Some LDS researchers have tried at various times to tie New World archaeological discoveries to the Book of Mormon’s claims. To their chagrin, however, the Smithsonian Institution’s National Museum of Natural History has provided a written statement denying the Book of Mormon’s archaeological validity for inquirers for years.{4}

Another significant historical problem concerns the LDS Church’s claim that Native Americans are descendants of pre-exilic Jews who migrated to America approximately twenty-six hundred years ago. This assertion contradicts every known anthropological study of Native American populations. The almost universally accepted view is that Native Americans are not descendants of Middle Eastern Jews, but of various Asian populations who migrated from Siberia across a now submerged land bridge into Alaska and south into the Americas. Some theories place the earliest migrations as far back as thirty thousand to fifty thousand years ago.

(Editor's note: recent DNA studies further confirm the Asian lineage.)

Other historical problems involve anachronisms found throughout the Book of Mormon, such as reports of metals and weapons never known in pre-Columbian times. Biological and zoological anomalies also appear. Horses, cattle, elephants, and other animals are described in detail despite the undeniable facts that they were unknown in the Western Hemisphere until after Europeans arrived more than a thousand years after the closing events of the Book of Mormon.

All these facts cast a great shadow of doubt on the truth of the Book of Mormon. What should we make of this? How reliable could we say the Bible is if there were absolutely no external support for any of the events, persons, places, or things it describes? Would we defend its veracity if we found numerous anachronisms, geographical errors, or biological inaccuracies in its passages? But the Bible has stood the test of rigorous objective scrutiny. Such cannot be said for the Book of Mormon.

Problems with Joseph Smith’s Claims

The Book of Mormon stands or falls on the truthfulness of Joseph Smith’s claims about its discovery and translation. Several key facts, however, call into question Smith’s account of what happened.

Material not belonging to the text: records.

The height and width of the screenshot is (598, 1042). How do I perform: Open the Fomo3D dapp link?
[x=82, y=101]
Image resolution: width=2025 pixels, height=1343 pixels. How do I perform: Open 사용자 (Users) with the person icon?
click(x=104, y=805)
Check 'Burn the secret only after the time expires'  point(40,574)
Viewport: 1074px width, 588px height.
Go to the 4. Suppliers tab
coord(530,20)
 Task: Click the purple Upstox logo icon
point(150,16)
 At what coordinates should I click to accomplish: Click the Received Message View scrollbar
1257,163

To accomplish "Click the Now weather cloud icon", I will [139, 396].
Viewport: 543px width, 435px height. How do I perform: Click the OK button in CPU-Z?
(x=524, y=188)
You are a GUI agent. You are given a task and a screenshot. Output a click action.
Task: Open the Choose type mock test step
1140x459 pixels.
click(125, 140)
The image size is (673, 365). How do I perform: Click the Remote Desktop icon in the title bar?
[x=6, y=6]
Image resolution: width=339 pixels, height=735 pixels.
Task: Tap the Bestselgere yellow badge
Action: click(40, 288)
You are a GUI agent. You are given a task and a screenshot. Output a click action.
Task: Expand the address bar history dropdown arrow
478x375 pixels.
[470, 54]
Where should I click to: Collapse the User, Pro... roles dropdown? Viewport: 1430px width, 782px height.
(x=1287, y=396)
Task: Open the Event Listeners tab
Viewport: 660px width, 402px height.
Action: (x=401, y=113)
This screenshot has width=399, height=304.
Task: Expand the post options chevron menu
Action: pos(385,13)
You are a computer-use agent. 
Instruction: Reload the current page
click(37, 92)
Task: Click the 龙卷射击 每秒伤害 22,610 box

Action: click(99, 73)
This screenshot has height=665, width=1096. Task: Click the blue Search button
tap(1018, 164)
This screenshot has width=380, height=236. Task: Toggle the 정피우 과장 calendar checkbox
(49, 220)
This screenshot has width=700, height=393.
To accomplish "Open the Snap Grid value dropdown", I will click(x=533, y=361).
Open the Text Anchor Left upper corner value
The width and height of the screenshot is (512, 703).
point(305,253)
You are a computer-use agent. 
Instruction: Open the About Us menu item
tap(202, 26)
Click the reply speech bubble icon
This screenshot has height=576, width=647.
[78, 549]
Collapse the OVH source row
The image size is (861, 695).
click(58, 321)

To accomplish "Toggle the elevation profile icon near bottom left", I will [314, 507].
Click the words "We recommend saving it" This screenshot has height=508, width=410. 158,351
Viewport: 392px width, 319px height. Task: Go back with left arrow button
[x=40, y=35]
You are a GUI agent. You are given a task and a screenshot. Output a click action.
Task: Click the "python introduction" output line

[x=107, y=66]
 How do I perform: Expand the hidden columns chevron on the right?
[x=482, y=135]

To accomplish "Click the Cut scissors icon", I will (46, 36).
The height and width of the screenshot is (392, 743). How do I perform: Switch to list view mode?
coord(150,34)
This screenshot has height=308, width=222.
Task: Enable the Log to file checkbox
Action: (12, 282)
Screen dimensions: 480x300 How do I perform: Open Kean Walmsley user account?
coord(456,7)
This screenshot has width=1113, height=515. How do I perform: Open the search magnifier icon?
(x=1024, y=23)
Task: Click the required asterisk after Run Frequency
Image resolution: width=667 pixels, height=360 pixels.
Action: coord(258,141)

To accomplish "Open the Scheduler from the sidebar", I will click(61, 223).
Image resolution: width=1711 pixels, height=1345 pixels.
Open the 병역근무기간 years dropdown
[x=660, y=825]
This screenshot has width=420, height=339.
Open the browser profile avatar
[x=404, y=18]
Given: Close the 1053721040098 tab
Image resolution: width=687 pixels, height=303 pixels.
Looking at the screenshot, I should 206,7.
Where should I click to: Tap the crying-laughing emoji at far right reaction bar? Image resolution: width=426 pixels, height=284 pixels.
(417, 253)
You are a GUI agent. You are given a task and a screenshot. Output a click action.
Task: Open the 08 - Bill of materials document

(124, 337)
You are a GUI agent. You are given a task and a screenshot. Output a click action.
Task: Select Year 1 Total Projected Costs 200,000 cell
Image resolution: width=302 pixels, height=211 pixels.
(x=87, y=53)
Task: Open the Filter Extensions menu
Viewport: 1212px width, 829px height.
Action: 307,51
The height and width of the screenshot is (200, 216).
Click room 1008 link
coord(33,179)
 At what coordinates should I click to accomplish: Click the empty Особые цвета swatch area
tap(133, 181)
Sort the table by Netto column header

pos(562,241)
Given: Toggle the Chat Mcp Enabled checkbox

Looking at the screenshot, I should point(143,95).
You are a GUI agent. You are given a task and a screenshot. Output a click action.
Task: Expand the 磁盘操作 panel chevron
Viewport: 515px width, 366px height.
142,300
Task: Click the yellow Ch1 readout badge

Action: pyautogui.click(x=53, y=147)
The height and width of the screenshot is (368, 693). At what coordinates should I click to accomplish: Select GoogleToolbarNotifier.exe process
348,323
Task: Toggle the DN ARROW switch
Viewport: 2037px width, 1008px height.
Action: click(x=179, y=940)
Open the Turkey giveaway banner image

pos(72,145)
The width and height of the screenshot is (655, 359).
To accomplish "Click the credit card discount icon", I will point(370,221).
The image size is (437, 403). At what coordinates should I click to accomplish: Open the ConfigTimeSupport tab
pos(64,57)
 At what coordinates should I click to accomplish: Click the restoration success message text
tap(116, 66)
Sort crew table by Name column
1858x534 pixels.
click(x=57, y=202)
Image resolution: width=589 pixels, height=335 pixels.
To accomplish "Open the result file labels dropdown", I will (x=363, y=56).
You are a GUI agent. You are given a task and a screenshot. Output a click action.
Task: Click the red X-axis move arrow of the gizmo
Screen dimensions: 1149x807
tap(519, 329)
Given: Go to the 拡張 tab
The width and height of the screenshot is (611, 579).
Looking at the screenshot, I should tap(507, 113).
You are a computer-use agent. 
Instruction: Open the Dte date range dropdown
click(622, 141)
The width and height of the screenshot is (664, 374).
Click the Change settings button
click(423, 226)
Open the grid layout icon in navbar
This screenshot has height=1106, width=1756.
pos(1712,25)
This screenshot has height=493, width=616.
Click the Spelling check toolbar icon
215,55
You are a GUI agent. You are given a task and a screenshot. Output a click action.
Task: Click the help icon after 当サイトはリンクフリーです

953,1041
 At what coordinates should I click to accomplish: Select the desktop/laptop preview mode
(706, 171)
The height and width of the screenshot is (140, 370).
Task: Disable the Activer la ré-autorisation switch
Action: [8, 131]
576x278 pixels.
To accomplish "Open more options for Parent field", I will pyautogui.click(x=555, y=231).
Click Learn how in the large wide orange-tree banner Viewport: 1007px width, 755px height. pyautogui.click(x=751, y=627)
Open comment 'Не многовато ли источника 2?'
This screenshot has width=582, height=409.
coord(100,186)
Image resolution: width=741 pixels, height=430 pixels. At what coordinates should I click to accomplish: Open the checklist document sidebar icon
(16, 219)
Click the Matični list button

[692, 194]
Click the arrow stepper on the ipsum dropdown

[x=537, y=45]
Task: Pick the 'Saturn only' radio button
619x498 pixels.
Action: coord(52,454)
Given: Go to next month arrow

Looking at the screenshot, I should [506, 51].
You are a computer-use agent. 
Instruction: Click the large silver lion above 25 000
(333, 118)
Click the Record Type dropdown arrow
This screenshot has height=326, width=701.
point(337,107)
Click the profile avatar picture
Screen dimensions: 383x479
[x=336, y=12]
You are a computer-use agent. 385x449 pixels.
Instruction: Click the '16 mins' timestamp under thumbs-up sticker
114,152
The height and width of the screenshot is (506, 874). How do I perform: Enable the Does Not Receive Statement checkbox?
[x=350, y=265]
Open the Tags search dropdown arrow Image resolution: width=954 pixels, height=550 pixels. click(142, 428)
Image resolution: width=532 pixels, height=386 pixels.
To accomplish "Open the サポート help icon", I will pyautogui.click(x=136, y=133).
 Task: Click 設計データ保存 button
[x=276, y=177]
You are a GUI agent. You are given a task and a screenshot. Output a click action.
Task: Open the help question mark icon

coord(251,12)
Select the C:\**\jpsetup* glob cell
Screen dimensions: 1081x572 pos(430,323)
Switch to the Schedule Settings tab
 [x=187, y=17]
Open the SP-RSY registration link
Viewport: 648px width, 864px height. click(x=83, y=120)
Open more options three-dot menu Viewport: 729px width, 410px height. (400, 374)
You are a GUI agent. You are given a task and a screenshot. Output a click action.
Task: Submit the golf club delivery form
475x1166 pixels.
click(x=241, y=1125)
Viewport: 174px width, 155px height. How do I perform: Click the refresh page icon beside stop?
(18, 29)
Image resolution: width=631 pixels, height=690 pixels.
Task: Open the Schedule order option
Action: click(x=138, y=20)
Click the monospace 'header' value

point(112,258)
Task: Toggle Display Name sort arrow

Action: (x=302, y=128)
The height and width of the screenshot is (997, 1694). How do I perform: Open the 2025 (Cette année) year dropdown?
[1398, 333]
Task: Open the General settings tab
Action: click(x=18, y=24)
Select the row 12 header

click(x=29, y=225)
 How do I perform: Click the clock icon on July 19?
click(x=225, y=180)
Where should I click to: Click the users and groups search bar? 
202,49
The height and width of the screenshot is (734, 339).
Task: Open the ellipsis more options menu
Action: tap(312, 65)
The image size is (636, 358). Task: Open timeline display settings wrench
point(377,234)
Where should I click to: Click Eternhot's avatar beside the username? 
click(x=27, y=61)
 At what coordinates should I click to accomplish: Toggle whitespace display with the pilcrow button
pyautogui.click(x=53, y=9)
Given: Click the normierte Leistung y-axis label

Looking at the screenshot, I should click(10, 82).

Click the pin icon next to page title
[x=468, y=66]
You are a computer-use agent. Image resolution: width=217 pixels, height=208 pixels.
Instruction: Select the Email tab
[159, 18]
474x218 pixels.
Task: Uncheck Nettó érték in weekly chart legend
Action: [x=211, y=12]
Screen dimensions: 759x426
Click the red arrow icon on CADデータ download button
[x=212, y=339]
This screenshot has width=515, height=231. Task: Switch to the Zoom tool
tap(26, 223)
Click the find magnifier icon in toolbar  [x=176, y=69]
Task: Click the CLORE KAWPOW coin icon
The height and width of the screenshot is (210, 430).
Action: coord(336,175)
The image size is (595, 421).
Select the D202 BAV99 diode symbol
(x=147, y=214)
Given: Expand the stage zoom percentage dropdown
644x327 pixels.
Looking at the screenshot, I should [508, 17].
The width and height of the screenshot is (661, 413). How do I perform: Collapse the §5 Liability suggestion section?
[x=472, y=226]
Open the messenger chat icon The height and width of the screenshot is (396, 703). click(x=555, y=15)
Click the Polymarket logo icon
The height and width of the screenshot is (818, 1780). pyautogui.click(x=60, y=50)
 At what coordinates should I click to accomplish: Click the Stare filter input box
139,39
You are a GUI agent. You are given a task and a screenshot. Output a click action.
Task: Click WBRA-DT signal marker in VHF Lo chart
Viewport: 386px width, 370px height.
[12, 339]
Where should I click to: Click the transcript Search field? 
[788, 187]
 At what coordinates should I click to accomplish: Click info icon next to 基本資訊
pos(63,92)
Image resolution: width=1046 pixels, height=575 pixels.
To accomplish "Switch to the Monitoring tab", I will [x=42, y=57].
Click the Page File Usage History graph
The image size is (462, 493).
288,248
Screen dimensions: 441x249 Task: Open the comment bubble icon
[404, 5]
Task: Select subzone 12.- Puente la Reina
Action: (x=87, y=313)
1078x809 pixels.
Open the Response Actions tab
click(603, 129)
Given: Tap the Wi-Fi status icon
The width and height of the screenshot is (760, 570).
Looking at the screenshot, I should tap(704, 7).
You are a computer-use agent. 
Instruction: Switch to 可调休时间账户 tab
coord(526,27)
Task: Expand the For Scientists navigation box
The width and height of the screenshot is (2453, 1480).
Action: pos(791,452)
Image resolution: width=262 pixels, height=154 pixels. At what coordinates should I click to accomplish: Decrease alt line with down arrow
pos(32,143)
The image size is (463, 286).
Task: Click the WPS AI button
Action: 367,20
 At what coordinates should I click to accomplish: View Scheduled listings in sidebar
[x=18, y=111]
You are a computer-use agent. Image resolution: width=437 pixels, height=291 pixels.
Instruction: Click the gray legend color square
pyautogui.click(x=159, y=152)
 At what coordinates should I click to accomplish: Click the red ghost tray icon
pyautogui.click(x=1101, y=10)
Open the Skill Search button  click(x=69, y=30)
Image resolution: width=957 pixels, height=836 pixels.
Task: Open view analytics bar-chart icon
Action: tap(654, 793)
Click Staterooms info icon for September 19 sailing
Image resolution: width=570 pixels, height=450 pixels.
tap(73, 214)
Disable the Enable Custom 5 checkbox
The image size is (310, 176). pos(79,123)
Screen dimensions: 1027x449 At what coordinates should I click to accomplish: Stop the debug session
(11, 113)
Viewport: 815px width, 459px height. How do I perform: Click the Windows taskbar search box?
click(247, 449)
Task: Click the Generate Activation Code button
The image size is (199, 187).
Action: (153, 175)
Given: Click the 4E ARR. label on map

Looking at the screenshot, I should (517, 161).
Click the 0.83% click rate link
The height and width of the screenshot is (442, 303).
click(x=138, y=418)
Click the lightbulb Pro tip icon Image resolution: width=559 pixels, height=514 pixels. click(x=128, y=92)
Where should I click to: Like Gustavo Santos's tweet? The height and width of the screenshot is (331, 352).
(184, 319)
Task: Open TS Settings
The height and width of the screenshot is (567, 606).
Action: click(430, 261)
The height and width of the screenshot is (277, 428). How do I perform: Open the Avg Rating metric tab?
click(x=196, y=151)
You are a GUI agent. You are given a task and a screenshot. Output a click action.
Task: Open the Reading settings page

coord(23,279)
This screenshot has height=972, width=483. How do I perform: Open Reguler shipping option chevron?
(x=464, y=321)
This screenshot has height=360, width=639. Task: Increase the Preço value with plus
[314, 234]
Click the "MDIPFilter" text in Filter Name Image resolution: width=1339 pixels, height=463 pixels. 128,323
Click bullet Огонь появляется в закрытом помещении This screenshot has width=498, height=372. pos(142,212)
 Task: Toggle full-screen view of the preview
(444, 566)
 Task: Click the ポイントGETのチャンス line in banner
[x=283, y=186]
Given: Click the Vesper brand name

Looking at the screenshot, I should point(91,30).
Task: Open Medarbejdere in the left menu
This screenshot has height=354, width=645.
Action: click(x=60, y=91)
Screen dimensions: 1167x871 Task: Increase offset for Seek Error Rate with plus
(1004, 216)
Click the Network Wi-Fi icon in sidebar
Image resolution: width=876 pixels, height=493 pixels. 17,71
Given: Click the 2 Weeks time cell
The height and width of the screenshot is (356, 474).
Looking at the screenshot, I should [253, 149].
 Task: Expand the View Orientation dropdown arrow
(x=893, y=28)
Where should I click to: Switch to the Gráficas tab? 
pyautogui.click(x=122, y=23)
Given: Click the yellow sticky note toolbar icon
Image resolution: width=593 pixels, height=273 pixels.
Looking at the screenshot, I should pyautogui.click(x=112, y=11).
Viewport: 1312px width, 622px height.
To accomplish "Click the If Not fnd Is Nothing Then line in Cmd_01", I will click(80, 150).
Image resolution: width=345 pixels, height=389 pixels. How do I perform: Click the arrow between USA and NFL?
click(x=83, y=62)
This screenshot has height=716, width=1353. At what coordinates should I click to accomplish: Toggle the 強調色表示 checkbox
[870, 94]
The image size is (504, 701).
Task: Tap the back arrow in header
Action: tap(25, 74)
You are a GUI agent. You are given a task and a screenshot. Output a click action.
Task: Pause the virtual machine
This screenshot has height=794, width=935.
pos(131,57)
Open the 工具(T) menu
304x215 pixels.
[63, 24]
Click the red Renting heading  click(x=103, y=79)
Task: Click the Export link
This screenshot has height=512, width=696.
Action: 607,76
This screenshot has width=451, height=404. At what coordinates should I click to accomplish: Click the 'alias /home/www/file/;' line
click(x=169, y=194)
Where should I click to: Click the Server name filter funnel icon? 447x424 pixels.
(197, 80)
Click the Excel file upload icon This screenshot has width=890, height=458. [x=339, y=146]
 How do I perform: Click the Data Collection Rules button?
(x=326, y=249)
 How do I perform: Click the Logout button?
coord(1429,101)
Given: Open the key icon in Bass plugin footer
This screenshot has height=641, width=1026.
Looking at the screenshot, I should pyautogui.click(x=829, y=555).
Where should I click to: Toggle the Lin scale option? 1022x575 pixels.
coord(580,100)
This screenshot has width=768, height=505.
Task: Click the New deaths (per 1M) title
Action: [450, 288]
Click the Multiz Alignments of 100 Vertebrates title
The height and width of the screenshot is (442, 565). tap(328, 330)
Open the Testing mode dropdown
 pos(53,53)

For one, though Smith talked about the angel Moroni’s visit of 1823 and the golden plates as early as 1827, he did not write the official version until 1838, fourteen years afterward. More important, other descriptions of the events have been found that vary considerably in their details from those in the official version.{5}

Also troubling is the evidence tying Smith to various occult practices. Until the late 1960s, Mormon apologists denied Smith used a seer stone, an object employed in some occultic practices. But the fact could no longer be denied. A Bainbridge, New York, court record was found documenting Smith’s 1826 arrest on a charge of being a disorderly person as a "glass looker" – a reference to his using a seer stone.

One cannot help but question the character of Joseph Smith based on other known details of his life. For example, Smith was later charged with such crimes as bank fraud and treason. He also is known to have engaged in polygamy as early as 1835.

Notes

  1. Joseph Smith, "Religious History" 1:51, in Pearl of Great Price.
  2. Jerald and Sandra Tanner, 3913 Changes in the Book of Mormon (Salt Lake City: Utah Lighthouse Ministry).
  3. Hal Hougey, Archaeology and the Book of Mormon (Concord, CA: Pacific Publishing, 1983), 12.
  4. Department of Anthropology, Smithsonian Institution, "Statement Regarding the Book of Mormon" (Washington, D.C.: Smithsonian Institution, 1988).
  5. Stephen L. Shields, Latter-day Saints Beliefs: A Comparison Between the RLDS Church and the LDS Church (Independence, Mo.: Herald Publishing House, 1986), 11.